■ Task description:
Reproduce the following entries line for line, without changing any character.
# START OF Records supplied
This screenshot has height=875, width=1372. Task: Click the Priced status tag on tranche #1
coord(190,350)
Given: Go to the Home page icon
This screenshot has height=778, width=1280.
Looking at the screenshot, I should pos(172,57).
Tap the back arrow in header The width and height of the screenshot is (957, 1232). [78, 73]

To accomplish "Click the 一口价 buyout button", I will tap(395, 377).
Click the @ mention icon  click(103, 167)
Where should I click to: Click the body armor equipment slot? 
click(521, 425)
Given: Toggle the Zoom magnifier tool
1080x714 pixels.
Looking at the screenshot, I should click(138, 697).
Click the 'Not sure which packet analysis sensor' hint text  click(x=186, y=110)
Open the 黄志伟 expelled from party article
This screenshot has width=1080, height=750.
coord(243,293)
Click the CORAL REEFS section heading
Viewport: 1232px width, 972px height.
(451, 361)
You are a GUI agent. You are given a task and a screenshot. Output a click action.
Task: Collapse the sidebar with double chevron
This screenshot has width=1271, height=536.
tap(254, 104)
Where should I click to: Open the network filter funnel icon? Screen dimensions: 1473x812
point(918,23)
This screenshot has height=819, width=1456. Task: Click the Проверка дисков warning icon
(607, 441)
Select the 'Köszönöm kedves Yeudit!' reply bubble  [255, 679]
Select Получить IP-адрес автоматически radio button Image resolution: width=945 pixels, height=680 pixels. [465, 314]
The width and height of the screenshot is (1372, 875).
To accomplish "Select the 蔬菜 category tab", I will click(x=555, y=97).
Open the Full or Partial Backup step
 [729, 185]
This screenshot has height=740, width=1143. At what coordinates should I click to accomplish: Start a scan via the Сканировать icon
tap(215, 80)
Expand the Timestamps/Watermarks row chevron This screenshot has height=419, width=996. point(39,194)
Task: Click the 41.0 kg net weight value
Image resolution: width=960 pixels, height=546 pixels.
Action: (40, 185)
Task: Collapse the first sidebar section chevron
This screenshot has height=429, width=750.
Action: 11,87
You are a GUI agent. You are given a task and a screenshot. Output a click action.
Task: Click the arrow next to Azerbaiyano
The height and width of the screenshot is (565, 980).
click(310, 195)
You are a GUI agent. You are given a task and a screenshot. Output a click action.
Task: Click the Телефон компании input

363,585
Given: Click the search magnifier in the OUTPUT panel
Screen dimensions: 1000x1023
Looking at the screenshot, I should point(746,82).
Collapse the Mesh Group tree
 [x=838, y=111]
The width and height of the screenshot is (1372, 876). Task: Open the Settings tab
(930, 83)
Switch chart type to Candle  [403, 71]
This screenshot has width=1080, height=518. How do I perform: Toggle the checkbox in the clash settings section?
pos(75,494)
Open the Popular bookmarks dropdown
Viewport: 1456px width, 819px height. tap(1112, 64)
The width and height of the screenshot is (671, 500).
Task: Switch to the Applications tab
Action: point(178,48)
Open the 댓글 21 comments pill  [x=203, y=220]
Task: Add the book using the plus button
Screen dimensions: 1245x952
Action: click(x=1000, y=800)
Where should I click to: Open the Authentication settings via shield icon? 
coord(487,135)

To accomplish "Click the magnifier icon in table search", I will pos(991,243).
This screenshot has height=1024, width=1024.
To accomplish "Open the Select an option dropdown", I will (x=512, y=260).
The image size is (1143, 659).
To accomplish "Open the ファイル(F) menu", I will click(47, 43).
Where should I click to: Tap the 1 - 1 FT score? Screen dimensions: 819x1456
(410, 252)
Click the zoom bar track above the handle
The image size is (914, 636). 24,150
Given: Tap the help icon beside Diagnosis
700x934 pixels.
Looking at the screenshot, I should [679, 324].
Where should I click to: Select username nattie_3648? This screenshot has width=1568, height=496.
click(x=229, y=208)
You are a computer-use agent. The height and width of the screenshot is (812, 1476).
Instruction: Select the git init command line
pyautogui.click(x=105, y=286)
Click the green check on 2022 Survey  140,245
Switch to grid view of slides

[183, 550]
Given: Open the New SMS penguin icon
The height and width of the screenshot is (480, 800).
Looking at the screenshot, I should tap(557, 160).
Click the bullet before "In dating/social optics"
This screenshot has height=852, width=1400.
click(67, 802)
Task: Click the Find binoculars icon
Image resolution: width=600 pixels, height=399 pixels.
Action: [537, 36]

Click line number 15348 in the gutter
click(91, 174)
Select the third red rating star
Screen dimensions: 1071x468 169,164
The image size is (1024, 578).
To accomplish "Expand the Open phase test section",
# END OF Records supplied
■ Exercise response:
This screenshot has height=875, width=1372. Task: Click the Priced status tag on tranche #1
coord(190,350)
Given: Go to the Home page icon
This screenshot has height=778, width=1280.
Looking at the screenshot, I should pos(172,57).
Tap the back arrow in header The width and height of the screenshot is (957, 1232). [78, 73]

To accomplish "Click the 一口价 buyout button", I will tap(395, 377).
Click the @ mention icon  click(103, 167)
Where should I click to: Click the body armor equipment slot? 
click(521, 425)
Given: Toggle the Zoom magnifier tool
1080x714 pixels.
Looking at the screenshot, I should click(138, 697).
Click the 'Not sure which packet analysis sensor' hint text  click(x=186, y=110)
Open the 黄志伟 expelled from party article
This screenshot has width=1080, height=750.
coord(243,293)
Click the CORAL REEFS section heading
Viewport: 1232px width, 972px height.
(451, 361)
You are a GUI agent. You are given a task and a screenshot. Output a click action.
Task: Collapse the sidebar with double chevron
This screenshot has width=1271, height=536.
tap(254, 104)
Where should I click to: Open the network filter funnel icon? Screen dimensions: 1473x812
point(918,23)
This screenshot has height=819, width=1456. Task: Click the Проверка дисков warning icon
(607, 441)
Select the 'Köszönöm kedves Yeudit!' reply bubble  [255, 679]
Select Получить IP-адрес автоматически radio button Image resolution: width=945 pixels, height=680 pixels. [465, 314]
The width and height of the screenshot is (1372, 875).
To accomplish "Select the 蔬菜 category tab", I will click(x=555, y=97).
Open the Full or Partial Backup step
 [729, 185]
This screenshot has height=740, width=1143. At what coordinates should I click to accomplish: Start a scan via the Сканировать icon
tap(215, 80)
Expand the Timestamps/Watermarks row chevron This screenshot has height=419, width=996. point(39,194)
Task: Click the 41.0 kg net weight value
Image resolution: width=960 pixels, height=546 pixels.
Action: (40, 185)
Task: Collapse the first sidebar section chevron
This screenshot has height=429, width=750.
Action: 11,87
You are a GUI agent. You are given a task and a screenshot. Output a click action.
Task: Click the arrow next to Azerbaiyano
The height and width of the screenshot is (565, 980).
click(310, 195)
You are a GUI agent. You are given a task and a screenshot. Output a click action.
Task: Click the Телефон компании input

363,585
Given: Click the search magnifier in the OUTPUT panel
Screen dimensions: 1000x1023
Looking at the screenshot, I should point(746,82).
Collapse the Mesh Group tree
 [x=838, y=111]
The width and height of the screenshot is (1372, 876). Task: Open the Settings tab
(930, 83)
Switch chart type to Candle  [403, 71]
This screenshot has width=1080, height=518. How do I perform: Toggle the checkbox in the clash settings section?
pos(75,494)
Open the Popular bookmarks dropdown
Viewport: 1456px width, 819px height. tap(1112, 64)
The width and height of the screenshot is (671, 500).
Task: Switch to the Applications tab
Action: point(178,48)
Open the 댓글 21 comments pill  [x=203, y=220]
Task: Add the book using the plus button
Screen dimensions: 1245x952
Action: click(x=1000, y=800)
Where should I click to: Open the Authentication settings via shield icon? 
coord(487,135)

To accomplish "Click the magnifier icon in table search", I will pos(991,243).
This screenshot has height=1024, width=1024.
To accomplish "Open the Select an option dropdown", I will (x=512, y=260).
The image size is (1143, 659).
To accomplish "Open the ファイル(F) menu", I will click(47, 43).
Where should I click to: Tap the 1 - 1 FT score? Screen dimensions: 819x1456
(410, 252)
Click the zoom bar track above the handle
The image size is (914, 636). 24,150
Given: Tap the help icon beside Diagnosis
700x934 pixels.
Looking at the screenshot, I should [679, 324].
Where should I click to: Select username nattie_3648? This screenshot has width=1568, height=496.
click(x=229, y=208)
You are a computer-use agent. The height and width of the screenshot is (812, 1476).
Instruction: Select the git init command line
pyautogui.click(x=105, y=286)
Click the green check on 2022 Survey  140,245
Switch to grid view of slides

[183, 550]
Given: Open the New SMS penguin icon
The height and width of the screenshot is (480, 800).
Looking at the screenshot, I should tap(557, 160).
Click the bullet before "In dating/social optics"
This screenshot has height=852, width=1400.
click(67, 802)
Task: Click the Find binoculars icon
Image resolution: width=600 pixels, height=399 pixels.
Action: [537, 36]

Click line number 15348 in the gutter
click(91, 174)
Select the third red rating star
Screen dimensions: 1071x468 169,164
The image size is (1024, 578).
To accomplish "Expand the Open phase test section",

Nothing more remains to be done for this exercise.